Can you do this outside the US or do you need a US billing address?
I live in Asia and I have a US number from Libretel. It costs me $6/month for unlimited incoming calls, and they can be routed to any SIP URL (a FWD number, your own Asterisk box, whatever). Saves my callers a bundle. All I needed was a valid credit card.
-
Wrong, not informative
Asterisk is a soft PBX; normal people don't have PBXes, thus normal people would never install Asterisk.
If you want to call other people for free using the Internet standard SIP protocol, FWD provides some free, apparently easy-to-use software to do it. If you want to call real phones, several non-shady VoIP companies offer SIP softphones, although it looks like most people who are paying for SIP service prefer to have a hardware ATA. -
Re:FWDI just got the (non-open source) FWD SJphone for Linux working behind my NAT.
One of the great features of FWD is you can call toll-free numbers in several countries for free, so I've been calling American Airlines's voice-recognition flight status system over and over again (DFW->Frankfurt at 8AM, Flight 73 arrival info).
The phone number for calling it from FWD is *18004337300, then 1, then 1.

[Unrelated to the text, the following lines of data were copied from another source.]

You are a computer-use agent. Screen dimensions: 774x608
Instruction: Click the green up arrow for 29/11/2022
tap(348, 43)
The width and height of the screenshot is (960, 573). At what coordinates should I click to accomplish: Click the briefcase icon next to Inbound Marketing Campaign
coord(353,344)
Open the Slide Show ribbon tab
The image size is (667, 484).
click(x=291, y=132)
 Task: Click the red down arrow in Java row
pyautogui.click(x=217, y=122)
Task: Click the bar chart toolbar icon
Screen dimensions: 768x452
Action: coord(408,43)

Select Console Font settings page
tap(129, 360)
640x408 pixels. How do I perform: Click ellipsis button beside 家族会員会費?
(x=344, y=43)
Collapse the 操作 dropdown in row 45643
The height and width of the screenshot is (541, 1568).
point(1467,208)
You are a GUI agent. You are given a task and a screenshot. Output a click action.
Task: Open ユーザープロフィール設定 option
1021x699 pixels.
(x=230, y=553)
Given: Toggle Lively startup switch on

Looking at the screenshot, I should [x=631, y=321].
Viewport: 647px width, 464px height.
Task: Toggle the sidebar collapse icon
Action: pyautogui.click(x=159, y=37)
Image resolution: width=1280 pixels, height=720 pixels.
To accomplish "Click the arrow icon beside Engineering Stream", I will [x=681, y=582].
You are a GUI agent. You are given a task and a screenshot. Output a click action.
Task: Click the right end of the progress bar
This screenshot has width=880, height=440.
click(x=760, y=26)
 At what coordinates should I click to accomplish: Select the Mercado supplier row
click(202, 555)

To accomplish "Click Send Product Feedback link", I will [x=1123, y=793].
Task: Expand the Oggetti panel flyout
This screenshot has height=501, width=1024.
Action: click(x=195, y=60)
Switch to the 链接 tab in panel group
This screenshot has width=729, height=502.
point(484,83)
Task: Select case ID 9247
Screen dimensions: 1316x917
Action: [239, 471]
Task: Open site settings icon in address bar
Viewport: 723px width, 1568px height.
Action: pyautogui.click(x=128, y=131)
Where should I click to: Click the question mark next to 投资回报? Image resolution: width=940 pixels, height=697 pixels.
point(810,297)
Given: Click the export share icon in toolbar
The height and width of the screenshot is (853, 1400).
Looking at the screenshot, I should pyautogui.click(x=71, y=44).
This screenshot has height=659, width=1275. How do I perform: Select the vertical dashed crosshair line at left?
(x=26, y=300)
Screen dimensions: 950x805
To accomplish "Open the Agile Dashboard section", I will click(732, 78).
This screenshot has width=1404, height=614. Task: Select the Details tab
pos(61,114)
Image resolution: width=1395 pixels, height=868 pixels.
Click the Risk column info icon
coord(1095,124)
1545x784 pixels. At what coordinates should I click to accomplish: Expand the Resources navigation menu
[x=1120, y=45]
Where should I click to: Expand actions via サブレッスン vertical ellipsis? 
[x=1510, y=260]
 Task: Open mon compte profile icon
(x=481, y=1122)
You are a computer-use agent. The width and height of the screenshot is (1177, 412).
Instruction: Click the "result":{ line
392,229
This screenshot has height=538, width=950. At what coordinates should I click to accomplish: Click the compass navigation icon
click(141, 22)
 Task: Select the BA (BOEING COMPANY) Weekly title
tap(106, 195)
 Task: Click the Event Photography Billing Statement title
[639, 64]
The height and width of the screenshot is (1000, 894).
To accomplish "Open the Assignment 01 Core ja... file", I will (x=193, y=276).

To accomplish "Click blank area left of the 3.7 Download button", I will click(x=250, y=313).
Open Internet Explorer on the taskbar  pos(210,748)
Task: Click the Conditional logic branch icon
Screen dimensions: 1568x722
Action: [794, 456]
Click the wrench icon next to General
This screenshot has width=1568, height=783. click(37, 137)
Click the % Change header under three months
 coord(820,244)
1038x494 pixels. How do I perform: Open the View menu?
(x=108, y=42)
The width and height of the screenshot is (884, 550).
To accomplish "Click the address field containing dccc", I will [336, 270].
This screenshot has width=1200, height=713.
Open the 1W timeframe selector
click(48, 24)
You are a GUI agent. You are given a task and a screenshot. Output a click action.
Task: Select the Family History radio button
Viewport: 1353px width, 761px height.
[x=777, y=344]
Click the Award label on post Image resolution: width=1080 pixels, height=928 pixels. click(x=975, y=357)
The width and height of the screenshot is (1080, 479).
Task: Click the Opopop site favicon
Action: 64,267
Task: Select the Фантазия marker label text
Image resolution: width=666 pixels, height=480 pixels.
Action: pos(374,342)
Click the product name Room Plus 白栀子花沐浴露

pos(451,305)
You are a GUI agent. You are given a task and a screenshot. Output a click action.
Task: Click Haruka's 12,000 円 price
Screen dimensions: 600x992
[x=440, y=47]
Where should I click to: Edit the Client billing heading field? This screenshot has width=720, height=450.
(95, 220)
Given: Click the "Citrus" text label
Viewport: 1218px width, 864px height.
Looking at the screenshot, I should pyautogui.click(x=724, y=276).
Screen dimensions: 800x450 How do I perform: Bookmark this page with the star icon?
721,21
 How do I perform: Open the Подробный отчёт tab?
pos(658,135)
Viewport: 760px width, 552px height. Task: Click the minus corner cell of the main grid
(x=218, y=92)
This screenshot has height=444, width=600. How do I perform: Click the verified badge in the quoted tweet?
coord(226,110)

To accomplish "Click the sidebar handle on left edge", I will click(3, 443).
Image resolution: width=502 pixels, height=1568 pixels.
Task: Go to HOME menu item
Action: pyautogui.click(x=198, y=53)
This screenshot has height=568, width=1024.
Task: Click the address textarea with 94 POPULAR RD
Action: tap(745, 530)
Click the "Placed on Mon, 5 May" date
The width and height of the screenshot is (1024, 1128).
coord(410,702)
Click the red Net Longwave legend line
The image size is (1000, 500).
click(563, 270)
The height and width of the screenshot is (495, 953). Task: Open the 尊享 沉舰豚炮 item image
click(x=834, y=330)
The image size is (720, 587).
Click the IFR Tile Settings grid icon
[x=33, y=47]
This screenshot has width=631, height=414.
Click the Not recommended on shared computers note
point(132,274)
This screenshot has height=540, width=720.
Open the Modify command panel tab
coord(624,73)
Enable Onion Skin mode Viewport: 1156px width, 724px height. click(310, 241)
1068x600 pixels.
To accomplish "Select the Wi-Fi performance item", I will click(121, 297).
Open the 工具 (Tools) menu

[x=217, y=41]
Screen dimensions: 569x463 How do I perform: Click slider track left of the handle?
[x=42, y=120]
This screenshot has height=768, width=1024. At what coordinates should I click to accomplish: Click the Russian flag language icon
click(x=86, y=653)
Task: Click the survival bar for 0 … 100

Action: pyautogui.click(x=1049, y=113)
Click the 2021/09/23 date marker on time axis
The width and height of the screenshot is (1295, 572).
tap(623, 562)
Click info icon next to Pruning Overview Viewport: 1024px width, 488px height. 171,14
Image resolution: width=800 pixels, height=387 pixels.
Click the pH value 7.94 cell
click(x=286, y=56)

First ever slashdotting of an airline reservation system?
-
FreeWorld Dialup
As someone else mentioned - FreeWorld Dialup is a great way to go for voip:
- standards based
- Free
- Windows, Linux and pocketpc clients available
- Call 800 numbers and more
- Call to/from vonage customers
- get free phone number and have people call you
- Get a wisip phone (WiFi SIP) and you have the closest thing to a IP mobile phone you can get.
FreeWorld Dialup
I'm currently running windows and ipaq (pocketpc 2002) clients fine. And calling my home vonage service - no problem! -
FreeWorld Dialup
As someone else mentioned - FreeWorld Dialup is a great way to go for voip:
- standards based
- Free
- Windows, Linux and pocketpc clients available
- Call 800 numbers and more
- Call to/from vonage customers
- get free phone number and have people call you
- Get a wisip phone (WiFi SIP) and you have the closest thing to a IP mobile phone you can get.
FreeWorld Dialup
I'm currently running windows and ipaq (pocketpc 2002) clients fine. And calling my home vonage service - no problem! -
Re:From the article
Jeff Pulver created Free World Dialup, and AMAZING service that is free, and lets you make any domestic US call for free, as well as toll-free numbers in the UK and Japan.
He is an advocate in that he wants to keep VoIP free. They make money be selling SIP phones (some of what actually look really cool).
He sees this as a disappointment, because if taxes are applied, it's going to be quite difficult to give a person free long distance in the US (from anywhere in the world) for free. They don't even sell off e-mail addresses. -
irellivent
there is already a bunch of SIP talking linux soft-phones and supporting software.
kphone
linphone
some other supporting software
galago
sarp
sipimp
look at the freeworlddialup forums for lots of chatter about SIP softphones and using images on cisco hardware.
assorted other softphone downloads here. -
GNAA CONFERENCE CALL
-
Looks like a new WiSIP
Wow, it looks almost exactly like the WiSIP that Jeff Pulver, founder of Free World Dialup, has been selling on Pulver Innovations for about a year now.